» BRIEF
When the line containing "Product (153, 2458)" is found in the data below, copy it and each line after it through the line containing "Biology (153, 2177)", exactly and with no others.

» PROVIDED MATERIAL

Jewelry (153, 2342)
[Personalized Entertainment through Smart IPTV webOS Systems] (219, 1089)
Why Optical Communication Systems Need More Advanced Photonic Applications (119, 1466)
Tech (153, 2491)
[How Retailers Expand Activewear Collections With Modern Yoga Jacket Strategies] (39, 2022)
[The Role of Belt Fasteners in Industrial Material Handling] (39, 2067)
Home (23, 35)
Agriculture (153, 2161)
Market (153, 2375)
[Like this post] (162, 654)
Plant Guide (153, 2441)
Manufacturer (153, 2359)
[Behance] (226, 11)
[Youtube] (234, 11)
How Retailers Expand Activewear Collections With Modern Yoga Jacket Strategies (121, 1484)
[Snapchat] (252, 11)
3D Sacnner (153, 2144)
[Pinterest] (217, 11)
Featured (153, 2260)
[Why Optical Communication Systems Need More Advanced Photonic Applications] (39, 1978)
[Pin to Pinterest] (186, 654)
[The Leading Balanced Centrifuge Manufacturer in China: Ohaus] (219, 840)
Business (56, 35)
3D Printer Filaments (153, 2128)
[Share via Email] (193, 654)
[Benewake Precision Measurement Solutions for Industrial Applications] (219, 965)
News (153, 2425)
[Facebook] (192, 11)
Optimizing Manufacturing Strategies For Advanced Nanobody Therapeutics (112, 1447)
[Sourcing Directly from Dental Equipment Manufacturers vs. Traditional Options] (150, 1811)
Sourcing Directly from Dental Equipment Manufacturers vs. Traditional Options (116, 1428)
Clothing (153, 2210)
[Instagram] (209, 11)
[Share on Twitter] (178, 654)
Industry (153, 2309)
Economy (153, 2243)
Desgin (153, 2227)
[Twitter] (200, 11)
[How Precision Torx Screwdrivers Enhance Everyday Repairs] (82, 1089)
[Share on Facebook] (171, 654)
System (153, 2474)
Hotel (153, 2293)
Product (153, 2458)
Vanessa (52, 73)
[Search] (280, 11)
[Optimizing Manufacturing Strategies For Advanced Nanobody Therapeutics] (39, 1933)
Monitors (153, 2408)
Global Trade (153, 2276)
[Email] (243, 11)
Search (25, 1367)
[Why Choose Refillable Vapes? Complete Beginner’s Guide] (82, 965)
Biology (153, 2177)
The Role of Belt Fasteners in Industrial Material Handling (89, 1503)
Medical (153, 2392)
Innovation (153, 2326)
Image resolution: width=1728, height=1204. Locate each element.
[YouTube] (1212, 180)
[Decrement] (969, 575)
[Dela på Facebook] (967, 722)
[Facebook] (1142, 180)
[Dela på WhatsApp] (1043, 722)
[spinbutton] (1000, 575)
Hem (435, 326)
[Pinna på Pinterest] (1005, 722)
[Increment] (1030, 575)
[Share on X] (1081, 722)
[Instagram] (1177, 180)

» RESPONSE AREA
Product (153, 2458)
Vanessa (52, 73)
[Search] (280, 11)
[Optimizing Manufacturing Strategies For Advanced Nanobody Therapeutics] (39, 1933)
Monitors (153, 2408)
Global Trade (153, 2276)
[Email] (243, 11)
Search (25, 1367)
[Why Choose Refillable Vapes? Complete Beginner’s Guide] (82, 965)
Biology (153, 2177)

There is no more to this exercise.